WORK INSTRUCTIONS:
A. Answer these from the ComfyUI Jupyter text:
(i) With interactive mode on, what does the workflow do until you click Resume?
(ii) What persists inside the kernel between runs?
(iii) What are people said to sprinkle into their node to catch bugs?
B. Please return the passage of the ComfyUI Jupyter text starting with "Have you ever" and going on through "whatever you reassigned.".

DOCUMENT TEXT:
Interactive Jupyter experience inside ComfyUI.

Have you ever tried debugging your inputs, or writing custom nodes and integrating them into ComfyUI? Hours spent sprinkling print()s into your node to catch bugs, figure out the input shape, or just see what's actually happening inside?

Now you can do that interactively, Jupyter-style. Drop in the node, add input and output nodes, run the workflow once, and the node's inputs are live in a Jupyter environment you can poke at. With interactive mode on, the workflow pauses until you click Resume. With it off, your saved code runs against the inputs once per queue and the workflow continues, propagating whatever you reassigned.

State persists inside the kernel between runs, so you can keep iterating on your code and polishing your functions. What a time to be alive.

DATA LINES:
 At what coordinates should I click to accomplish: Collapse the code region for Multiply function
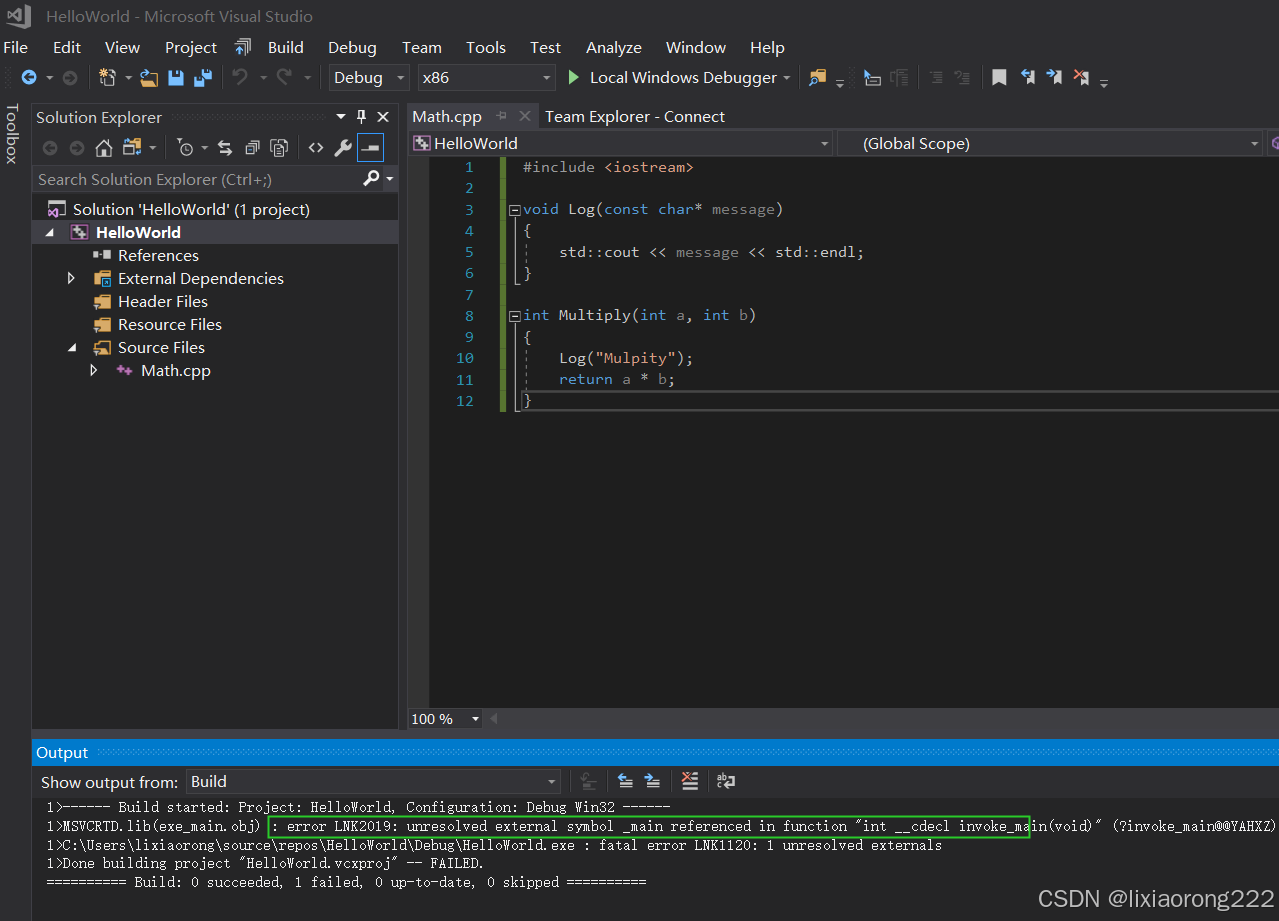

SOLUTIONS:
A.
(i) It pauses.
(ii) State.
(iii) print()s.

B.
Have you ever tried debugging your inputs, or writing custom nodes and integrating them into ComfyUI? Hours spent sprinkling print()s into your node to catch bugs, figure out the input shape, or just see what's actually happening inside?

Now you can do that interactively, Jupyter-style. Drop in the node, add input and output nodes, run the workflow once, and the node's inputs are live in a Jupyter environment you can poke at. With interactive mode on, the workflow pauses until you click Resume. With it off, your saved code runs against the inputs once per queue and the workflow continues, propagating whatever you reassigned.